In the early 1990s, Arte Charpentier Architectes undertook a major commission. In the suburban Parisian commune of Issy-les-Moulineaux, the French architects designed an expansive new office for commercial real estate giant Unibail. Nearly 30 years later, the Shift building was poised to accommodate a new commercial program hosting a multitude of creative companies and more flexibly designed social spaces. A major adaption was one the cards; who better than Arte Charpentier to kickstart the building’s second chapter?
Organized around a trio of internal courtyards, the 1992 building contained six storeys of traditional offices, with limited space for the social engagement and collaboration increasingly demanded by today’s knowledge economy. While the complex was well-suited for the French corporate culture of the late 20th century, Shift’s new program — and the broader evolution of office work — required a very different approach.
Arte Charpentier began by taking a scalpel to the building’s monolithic facade. After stripping away the envelope to reveal a concrete shell, a central portion of the structure was demolished, carving out an open space at the heart of the complex.
The demolition created a more open floor plan, allowing the designers to introduce a 200-person auditorium, as well a sociable restaurant serving the building’s various occupants and a series of informal meeting spaces that double as more casual hangouts.
The revised massing (which also includes two additional stories) makes for a friendlier relationship with the public realm. By breaking up the structure’s long 165-metre span into a pair of more articulated volumes, the firm was able to open up a convenient mid-block passage through the complex. It all reads as an increasingly legible and inviting presence.

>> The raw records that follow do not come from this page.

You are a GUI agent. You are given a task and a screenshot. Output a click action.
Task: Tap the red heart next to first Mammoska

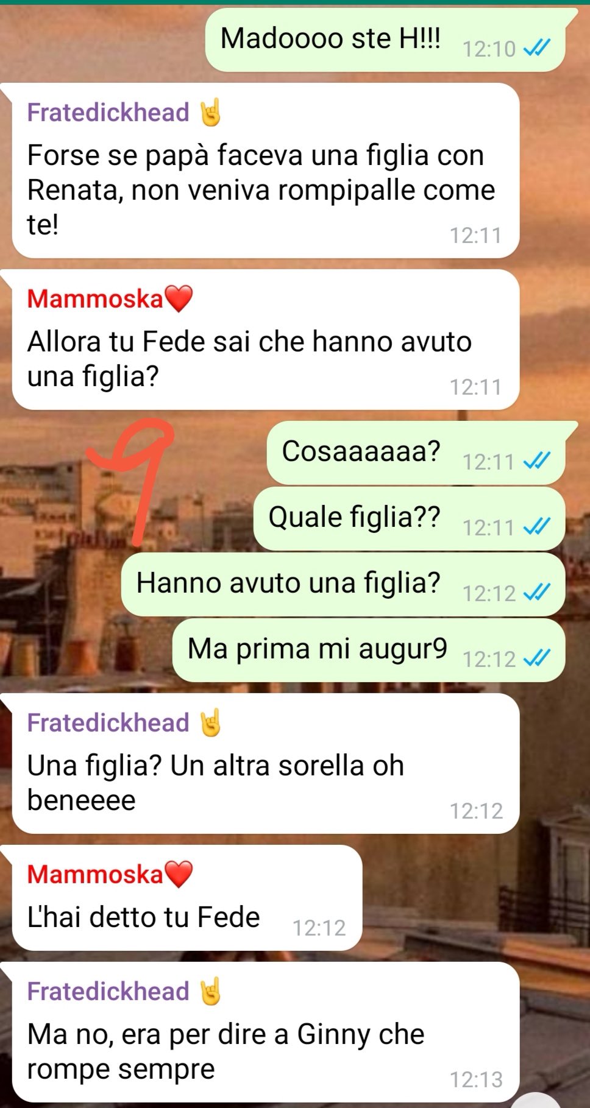point(179,298)
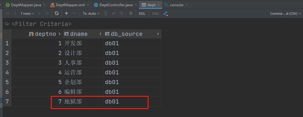Select the 地狱部 cell in row 7
This screenshot has width=303, height=117.
click(83, 101)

Shift’s new energy is pleasantly reinforced by the varied rhythm of solar fins that line the building’s updated glass envelope. At street level, new entrances are more clearly delineated, creating a stronger connection to the city.
The combination of solar fins and sleek curtainwall also allows for comfortable, light-filled interiors while reducing energy costs and mitigating heat gain. Throughout the building, a more open floor plan facilitates collaborative work and allows spaces to be reconfigured as needed.
A lush ring of vegetation surrounds the 45,000-square-metre building, with private balconies and loggias introducing further greenery to the site. The former mechanical roof has also been re-imagined as showpiece terrace, incorporating urban agriculture that supplies the restaurant downstairs. (The view of Paris isn’t bad either).
For such a bold intervention, Arte Charpentier’s design is exceptionally sensitive and well-considered. While Shift’s program has been thoroughly reinvented, the scope of change hinged on the careful preservation of the sprawling concrete skeleton, which avoided the heavy carbon costs of demolition and rebuilding. But, then, it probably helps to have designed it all in the first place.
French firm Arte Charpentier Architectes returns to boldly reinvent an almost 30-year-old complex of its own design.